▶ **YOUR INSTRUCTIONS**: Rewrite all of the records below, replacing every occurrence of "GUI agent" with "interface agent" and leaving all other text unchanged.

:::

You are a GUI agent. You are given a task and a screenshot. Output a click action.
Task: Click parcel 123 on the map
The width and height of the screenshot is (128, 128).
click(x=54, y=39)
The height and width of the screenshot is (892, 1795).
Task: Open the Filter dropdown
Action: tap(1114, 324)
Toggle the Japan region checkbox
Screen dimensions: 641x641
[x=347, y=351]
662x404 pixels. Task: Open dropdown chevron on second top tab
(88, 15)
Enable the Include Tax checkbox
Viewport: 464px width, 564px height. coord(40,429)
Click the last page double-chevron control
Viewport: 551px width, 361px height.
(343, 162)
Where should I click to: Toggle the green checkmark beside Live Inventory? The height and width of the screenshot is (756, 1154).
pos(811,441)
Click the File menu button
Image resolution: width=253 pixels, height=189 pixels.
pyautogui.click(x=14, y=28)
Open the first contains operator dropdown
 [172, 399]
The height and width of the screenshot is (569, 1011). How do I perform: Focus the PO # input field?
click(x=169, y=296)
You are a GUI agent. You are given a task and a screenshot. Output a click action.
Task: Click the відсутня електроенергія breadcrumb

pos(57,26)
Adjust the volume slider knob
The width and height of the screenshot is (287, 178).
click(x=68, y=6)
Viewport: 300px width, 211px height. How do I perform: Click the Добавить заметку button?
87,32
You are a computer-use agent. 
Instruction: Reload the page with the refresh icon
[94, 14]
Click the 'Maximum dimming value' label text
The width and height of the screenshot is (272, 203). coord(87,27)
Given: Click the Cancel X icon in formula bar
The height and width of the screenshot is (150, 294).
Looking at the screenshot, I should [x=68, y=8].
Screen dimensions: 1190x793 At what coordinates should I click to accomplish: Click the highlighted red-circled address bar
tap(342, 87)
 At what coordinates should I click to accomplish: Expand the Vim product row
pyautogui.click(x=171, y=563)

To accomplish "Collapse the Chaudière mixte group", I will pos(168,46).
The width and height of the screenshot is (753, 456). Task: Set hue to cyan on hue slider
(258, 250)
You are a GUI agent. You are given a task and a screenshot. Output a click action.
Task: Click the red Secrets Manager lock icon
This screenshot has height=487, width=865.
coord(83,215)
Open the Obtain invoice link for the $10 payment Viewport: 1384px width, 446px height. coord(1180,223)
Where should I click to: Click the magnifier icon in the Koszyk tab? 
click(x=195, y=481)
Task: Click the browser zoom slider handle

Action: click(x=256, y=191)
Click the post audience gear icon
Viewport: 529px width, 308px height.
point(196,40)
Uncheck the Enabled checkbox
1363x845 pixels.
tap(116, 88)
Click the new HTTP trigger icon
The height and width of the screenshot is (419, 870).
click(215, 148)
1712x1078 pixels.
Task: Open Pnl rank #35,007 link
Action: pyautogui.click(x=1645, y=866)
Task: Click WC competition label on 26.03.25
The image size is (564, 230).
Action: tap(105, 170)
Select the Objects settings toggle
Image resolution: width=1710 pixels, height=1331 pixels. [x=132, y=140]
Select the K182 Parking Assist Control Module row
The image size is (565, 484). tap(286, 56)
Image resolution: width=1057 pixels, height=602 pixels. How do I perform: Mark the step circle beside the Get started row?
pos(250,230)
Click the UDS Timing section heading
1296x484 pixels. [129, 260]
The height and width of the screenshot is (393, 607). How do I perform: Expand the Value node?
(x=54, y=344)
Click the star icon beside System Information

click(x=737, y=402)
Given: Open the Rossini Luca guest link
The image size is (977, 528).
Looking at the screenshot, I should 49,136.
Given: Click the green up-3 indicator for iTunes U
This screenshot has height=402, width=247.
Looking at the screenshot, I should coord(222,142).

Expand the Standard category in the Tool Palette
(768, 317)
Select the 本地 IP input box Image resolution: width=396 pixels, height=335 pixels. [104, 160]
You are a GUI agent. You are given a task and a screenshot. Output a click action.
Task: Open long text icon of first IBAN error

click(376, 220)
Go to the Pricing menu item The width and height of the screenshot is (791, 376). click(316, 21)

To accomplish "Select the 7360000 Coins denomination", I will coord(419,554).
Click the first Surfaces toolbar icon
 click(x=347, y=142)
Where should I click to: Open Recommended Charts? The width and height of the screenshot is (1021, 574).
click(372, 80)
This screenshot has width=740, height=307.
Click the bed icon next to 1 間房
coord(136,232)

:::

▶ **EXERCISE RESPONSE**:
You are a interface agent. You are given a task and a screenshot. Output a click action.
Task: Click parcel 123 on the map
The width and height of the screenshot is (128, 128).
click(x=54, y=39)
The height and width of the screenshot is (892, 1795).
Task: Open the Filter dropdown
Action: tap(1114, 324)
Toggle the Japan region checkbox
Screen dimensions: 641x641
[x=347, y=351]
662x404 pixels. Task: Open dropdown chevron on second top tab
(88, 15)
Enable the Include Tax checkbox
Viewport: 464px width, 564px height. coord(40,429)
Click the last page double-chevron control
Viewport: 551px width, 361px height.
(343, 162)
Where should I click to: Toggle the green checkmark beside Live Inventory? The height and width of the screenshot is (756, 1154).
pos(811,441)
Click the File menu button
Image resolution: width=253 pixels, height=189 pixels.
pyautogui.click(x=14, y=28)
Open the first contains operator dropdown
 [172, 399]
The height and width of the screenshot is (569, 1011). How do I perform: Focus the PO # input field?
click(x=169, y=296)
You are a interface agent. You are given a task and a screenshot. Output a click action.
Task: Click the відсутня електроенергія breadcrumb

pos(57,26)
Adjust the volume slider knob
The width and height of the screenshot is (287, 178).
click(x=68, y=6)
Viewport: 300px width, 211px height. How do I perform: Click the Добавить заметку button?
87,32
You are a computer-use agent. 
Instruction: Reload the page with the refresh icon
[94, 14]
Click the 'Maximum dimming value' label text
The width and height of the screenshot is (272, 203). coord(87,27)
Given: Click the Cancel X icon in formula bar
The height and width of the screenshot is (150, 294).
Looking at the screenshot, I should [x=68, y=8].
Screen dimensions: 1190x793 At what coordinates should I click to accomplish: Click the highlighted red-circled address bar
tap(342, 87)
 At what coordinates should I click to accomplish: Expand the Vim product row
pyautogui.click(x=171, y=563)

To accomplish "Collapse the Chaudière mixte group", I will pos(168,46).
The width and height of the screenshot is (753, 456). Task: Set hue to cyan on hue slider
(258, 250)
You are a interface agent. You are given a task and a screenshot. Output a click action.
Task: Click the red Secrets Manager lock icon
This screenshot has height=487, width=865.
coord(83,215)
Open the Obtain invoice link for the $10 payment Viewport: 1384px width, 446px height. coord(1180,223)
Where should I click to: Click the magnifier icon in the Koszyk tab? 
click(x=195, y=481)
Task: Click the browser zoom slider handle

Action: click(x=256, y=191)
Click the post audience gear icon
Viewport: 529px width, 308px height.
point(196,40)
Uncheck the Enabled checkbox
1363x845 pixels.
tap(116, 88)
Click the new HTTP trigger icon
The height and width of the screenshot is (419, 870).
click(215, 148)
1712x1078 pixels.
Task: Open Pnl rank #35,007 link
Action: pyautogui.click(x=1645, y=866)
Task: Click WC competition label on 26.03.25
The image size is (564, 230).
Action: tap(105, 170)
Select the Objects settings toggle
Image resolution: width=1710 pixels, height=1331 pixels. [x=132, y=140]
Select the K182 Parking Assist Control Module row
The image size is (565, 484). tap(286, 56)
Image resolution: width=1057 pixels, height=602 pixels. How do I perform: Mark the step circle beside the Get started row?
pos(250,230)
Click the UDS Timing section heading
1296x484 pixels. [129, 260]
The height and width of the screenshot is (393, 607). How do I perform: Expand the Value node?
(x=54, y=344)
Click the star icon beside System Information

click(x=737, y=402)
Given: Open the Rossini Luca guest link
The image size is (977, 528).
Looking at the screenshot, I should 49,136.
Given: Click the green up-3 indicator for iTunes U
This screenshot has height=402, width=247.
Looking at the screenshot, I should coord(222,142).

Expand the Standard category in the Tool Palette
(768, 317)
Select the 本地 IP input box Image resolution: width=396 pixels, height=335 pixels. [104, 160]
You are a interface agent. You are given a task and a screenshot. Output a click action.
Task: Open long text icon of first IBAN error

click(376, 220)
Go to the Pricing menu item The width and height of the screenshot is (791, 376). click(316, 21)

To accomplish "Select the 7360000 Coins denomination", I will coord(419,554).
Click the first Surfaces toolbar icon
 click(x=347, y=142)
Where should I click to: Open Recommended Charts? The width and height of the screenshot is (1021, 574).
click(372, 80)
This screenshot has width=740, height=307.
Click the bed icon next to 1 間房
coord(136,232)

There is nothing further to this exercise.